Ajay Devgan is an upright police officer and Prakash Raj, a rogue of a businessman who doubles up as a politician who is elected to power in Singham. It’s a fight to finish between the two. Prakash has the support of the system and the police while Ajay finds himself with almost no help. Find out more in the full review.
Business rating: 4.5/5 stars
Star cast: Ajay Devgan, Kaajal Aggarwal, Prakash Raj, Ashok Saraf, Sonali Kulkarni, Govind Namdeo, Ashok Samarth.
What’s Good: Fast-paced screenplay; out-of-the-world confrontation scenes; extraordinary dialogues; performances par excellence; superb action.
What’s Bad: Nothing really!
Verdict: Singham is a surefire hit, packed with power-packed performances, powerful dialogues and wonderful dialogues.
Loo break: None at all.
Watch or not?: Cent percent, watch it! And if you want to double your enjoyment, watch it with a big group of friends and family.
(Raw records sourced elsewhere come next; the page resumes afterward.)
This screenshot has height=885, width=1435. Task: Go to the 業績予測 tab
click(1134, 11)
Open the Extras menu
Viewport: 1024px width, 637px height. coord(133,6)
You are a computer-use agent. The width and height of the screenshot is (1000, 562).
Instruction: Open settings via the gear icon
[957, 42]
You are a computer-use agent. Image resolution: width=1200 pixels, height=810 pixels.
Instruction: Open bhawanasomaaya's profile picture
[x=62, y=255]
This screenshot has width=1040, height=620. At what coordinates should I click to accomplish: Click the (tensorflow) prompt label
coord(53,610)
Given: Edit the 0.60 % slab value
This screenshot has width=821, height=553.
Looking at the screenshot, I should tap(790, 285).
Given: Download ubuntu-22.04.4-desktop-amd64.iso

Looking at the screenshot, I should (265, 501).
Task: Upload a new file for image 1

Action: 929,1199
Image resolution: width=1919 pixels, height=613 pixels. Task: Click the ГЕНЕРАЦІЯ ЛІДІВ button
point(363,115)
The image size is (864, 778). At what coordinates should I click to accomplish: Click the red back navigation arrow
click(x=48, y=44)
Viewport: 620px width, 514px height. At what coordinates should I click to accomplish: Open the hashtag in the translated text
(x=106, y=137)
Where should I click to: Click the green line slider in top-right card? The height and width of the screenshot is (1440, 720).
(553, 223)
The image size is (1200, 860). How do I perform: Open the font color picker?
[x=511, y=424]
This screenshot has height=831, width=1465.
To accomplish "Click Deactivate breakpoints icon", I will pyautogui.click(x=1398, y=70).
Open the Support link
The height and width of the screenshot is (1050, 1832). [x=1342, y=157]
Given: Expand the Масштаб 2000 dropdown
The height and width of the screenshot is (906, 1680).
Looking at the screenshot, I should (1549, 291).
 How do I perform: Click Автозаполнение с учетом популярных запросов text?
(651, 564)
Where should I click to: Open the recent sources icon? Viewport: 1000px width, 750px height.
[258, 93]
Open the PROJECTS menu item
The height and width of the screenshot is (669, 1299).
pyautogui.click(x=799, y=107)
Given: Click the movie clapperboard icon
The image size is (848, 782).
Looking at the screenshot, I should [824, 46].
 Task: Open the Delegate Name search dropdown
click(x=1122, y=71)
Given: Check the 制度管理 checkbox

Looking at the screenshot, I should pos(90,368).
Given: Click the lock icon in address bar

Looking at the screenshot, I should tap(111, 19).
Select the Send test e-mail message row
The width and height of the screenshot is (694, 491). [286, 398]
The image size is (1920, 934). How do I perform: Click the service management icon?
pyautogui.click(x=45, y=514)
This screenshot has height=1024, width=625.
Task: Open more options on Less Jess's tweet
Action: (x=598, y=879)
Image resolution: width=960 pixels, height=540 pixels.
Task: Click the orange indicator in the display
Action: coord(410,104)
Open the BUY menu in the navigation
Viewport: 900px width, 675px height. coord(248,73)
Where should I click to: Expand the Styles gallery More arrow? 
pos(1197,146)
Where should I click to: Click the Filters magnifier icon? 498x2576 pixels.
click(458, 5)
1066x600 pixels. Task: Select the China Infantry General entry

Reliance Entertainment’s Singham (UA) is the story of an honest police officer and his fight against a notorious businessman-turned-politician. Bajirao Singham (Ajay Devgan) is a principled police officer of Shivgad on the Maharashtra-Goa border. He is much loved by the people of Shivgad because of his honesty, integrity, sense of fair play and ever helpful nature. Jaykant Shikre (Prakash Raj) is a wily businessman living in Goa. He has a couple of businesses but his major earnings come from extortion, kidnappings and the like. He murders people without batting an eyelid but the arm of law has not reached him because of his connections. He has gotten into politics and has a number of police officers serving him and covering up his illegal activities.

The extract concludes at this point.